--- Task objective ---
When you reach the line in the listing below that contains "playing (2071, 803)", begin returning lines exactly as written, and stop after the line that contains "discussion (2076, 788)". Return no other lines.

Records for this exercise START

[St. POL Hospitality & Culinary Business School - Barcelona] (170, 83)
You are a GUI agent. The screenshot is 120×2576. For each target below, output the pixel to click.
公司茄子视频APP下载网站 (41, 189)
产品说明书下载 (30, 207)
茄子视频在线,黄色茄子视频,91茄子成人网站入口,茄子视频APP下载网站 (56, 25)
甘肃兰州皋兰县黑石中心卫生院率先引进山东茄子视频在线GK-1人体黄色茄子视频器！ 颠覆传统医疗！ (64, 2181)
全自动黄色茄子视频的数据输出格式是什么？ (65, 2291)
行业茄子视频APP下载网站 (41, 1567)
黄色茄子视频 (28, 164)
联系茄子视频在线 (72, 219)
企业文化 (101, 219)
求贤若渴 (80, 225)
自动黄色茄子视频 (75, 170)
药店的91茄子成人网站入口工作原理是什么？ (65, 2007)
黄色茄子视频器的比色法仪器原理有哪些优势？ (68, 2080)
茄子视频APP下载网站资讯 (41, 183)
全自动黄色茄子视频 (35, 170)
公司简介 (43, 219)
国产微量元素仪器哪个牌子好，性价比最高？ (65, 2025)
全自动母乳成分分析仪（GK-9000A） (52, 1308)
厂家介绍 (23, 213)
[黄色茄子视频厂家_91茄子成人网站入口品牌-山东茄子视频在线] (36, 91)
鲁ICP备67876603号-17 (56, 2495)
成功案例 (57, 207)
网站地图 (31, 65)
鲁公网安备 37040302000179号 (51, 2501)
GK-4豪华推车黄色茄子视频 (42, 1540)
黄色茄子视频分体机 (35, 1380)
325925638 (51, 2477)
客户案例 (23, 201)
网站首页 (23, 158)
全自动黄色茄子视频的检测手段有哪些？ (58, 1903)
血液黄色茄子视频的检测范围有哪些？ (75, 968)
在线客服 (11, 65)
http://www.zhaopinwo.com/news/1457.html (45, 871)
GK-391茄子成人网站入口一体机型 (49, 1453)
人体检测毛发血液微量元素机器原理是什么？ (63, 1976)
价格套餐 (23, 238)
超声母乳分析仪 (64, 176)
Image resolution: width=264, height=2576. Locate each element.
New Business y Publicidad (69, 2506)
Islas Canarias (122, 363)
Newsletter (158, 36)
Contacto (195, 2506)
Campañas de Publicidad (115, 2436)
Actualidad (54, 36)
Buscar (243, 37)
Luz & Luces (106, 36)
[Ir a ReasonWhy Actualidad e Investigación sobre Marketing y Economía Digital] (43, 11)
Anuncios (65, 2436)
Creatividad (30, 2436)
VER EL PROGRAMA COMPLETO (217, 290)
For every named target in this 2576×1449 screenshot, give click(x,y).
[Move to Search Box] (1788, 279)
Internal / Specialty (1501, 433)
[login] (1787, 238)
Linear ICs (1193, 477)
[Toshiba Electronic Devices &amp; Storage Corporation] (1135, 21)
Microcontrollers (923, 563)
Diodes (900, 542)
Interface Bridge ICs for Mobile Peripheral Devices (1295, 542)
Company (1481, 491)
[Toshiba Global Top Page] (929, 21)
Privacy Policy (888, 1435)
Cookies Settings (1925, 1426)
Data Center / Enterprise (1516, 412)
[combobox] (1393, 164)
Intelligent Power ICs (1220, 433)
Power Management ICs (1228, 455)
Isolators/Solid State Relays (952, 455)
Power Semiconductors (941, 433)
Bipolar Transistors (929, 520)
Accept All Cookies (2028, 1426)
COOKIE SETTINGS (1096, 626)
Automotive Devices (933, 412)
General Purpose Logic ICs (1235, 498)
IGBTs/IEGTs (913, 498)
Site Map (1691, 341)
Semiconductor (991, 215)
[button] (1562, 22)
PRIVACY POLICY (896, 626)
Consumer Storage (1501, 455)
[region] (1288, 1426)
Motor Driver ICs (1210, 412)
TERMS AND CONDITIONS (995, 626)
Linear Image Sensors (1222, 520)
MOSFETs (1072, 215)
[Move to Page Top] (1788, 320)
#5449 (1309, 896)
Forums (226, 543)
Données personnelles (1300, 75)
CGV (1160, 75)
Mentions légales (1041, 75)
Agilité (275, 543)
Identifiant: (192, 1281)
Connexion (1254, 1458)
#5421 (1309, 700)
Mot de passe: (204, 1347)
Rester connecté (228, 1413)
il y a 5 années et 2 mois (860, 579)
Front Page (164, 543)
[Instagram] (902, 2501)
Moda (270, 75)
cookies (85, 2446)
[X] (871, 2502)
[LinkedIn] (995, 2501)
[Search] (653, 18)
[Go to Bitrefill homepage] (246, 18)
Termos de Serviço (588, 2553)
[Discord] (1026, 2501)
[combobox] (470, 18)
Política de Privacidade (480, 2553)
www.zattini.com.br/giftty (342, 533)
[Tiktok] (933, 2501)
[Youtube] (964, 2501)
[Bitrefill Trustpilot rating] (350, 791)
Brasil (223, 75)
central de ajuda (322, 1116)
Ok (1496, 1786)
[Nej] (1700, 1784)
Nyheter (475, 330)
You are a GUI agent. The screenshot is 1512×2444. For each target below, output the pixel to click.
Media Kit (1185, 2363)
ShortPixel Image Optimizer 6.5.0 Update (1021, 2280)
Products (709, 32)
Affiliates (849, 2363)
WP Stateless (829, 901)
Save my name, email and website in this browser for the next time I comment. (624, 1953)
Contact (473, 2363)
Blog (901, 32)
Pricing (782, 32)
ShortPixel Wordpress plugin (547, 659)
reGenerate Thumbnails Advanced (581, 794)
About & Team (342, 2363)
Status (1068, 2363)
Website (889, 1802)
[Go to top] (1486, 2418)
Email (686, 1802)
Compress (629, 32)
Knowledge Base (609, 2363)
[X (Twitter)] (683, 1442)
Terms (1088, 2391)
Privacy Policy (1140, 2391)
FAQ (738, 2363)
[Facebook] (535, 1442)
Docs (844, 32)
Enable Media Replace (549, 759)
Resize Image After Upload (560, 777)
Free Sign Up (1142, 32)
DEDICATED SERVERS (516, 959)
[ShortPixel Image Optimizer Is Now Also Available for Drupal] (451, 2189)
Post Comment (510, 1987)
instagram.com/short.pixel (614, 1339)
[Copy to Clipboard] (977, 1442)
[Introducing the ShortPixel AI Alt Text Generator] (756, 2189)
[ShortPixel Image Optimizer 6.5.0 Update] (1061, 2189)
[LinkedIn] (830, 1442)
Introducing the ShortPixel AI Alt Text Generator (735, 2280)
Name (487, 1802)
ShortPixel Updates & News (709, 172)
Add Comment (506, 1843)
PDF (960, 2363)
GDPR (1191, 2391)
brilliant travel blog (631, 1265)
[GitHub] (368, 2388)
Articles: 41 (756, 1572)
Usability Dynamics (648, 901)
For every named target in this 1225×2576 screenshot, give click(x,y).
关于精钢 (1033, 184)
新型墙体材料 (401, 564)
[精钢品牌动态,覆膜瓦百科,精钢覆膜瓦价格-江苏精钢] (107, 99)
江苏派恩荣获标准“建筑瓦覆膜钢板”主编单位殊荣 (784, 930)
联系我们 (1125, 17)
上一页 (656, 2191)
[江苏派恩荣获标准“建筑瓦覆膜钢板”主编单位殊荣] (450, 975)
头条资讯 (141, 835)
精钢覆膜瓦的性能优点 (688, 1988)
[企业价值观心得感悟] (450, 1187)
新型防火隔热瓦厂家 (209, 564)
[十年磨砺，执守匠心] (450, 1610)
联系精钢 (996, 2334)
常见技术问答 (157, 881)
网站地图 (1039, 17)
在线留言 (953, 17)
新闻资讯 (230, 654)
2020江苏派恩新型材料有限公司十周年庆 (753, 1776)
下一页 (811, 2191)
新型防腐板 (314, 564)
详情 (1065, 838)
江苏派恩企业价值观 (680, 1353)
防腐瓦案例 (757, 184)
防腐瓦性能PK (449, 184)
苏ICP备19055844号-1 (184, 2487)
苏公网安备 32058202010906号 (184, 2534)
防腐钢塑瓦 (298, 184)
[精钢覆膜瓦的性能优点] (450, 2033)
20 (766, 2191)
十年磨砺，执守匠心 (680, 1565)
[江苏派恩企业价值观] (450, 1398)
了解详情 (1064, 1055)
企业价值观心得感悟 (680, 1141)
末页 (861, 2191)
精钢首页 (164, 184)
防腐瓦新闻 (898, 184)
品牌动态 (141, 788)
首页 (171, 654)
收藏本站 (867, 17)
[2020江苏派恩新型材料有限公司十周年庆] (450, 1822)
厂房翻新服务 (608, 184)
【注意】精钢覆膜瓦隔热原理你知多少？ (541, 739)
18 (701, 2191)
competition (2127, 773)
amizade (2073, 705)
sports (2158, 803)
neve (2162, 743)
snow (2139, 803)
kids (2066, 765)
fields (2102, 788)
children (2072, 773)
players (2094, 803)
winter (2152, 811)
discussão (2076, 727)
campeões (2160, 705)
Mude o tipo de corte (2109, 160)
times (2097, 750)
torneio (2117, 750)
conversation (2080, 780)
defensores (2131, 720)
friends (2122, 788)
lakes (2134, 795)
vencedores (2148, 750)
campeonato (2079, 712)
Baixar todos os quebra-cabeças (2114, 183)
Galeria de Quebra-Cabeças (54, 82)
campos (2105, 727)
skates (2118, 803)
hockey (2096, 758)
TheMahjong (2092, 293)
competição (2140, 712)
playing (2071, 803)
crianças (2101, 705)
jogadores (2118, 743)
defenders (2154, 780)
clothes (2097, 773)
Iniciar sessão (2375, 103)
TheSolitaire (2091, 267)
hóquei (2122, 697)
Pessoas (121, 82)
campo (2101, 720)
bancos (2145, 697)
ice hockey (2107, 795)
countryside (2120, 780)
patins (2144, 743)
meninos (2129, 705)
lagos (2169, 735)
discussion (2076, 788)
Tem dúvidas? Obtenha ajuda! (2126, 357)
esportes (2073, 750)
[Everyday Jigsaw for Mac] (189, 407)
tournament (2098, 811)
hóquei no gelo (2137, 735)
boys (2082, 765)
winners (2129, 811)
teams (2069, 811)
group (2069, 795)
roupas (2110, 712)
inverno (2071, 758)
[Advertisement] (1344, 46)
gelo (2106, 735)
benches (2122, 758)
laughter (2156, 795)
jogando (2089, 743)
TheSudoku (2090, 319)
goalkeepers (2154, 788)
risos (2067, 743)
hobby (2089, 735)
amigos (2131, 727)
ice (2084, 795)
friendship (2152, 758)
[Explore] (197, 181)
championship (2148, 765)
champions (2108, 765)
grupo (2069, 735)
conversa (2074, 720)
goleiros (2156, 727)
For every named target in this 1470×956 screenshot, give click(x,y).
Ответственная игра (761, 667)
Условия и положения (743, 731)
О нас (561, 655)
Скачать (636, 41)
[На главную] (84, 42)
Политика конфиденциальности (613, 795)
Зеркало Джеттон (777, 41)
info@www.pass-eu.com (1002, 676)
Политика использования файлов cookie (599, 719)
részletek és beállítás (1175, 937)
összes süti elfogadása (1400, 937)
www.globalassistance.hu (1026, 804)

Records for this exercise END

--- Response below ---
playing (2071, 803)
crianças (2101, 705)
jogadores (2118, 743)
defenders (2154, 780)
clothes (2097, 773)
Iniciar sessão (2375, 103)
TheSolitaire (2091, 267)
hóquei (2122, 697)
Pessoas (121, 82)
campo (2101, 720)
bancos (2145, 697)
ice hockey (2107, 795)
countryside (2120, 780)
patins (2144, 743)
meninos (2129, 705)
lagos (2169, 735)
discussion (2076, 788)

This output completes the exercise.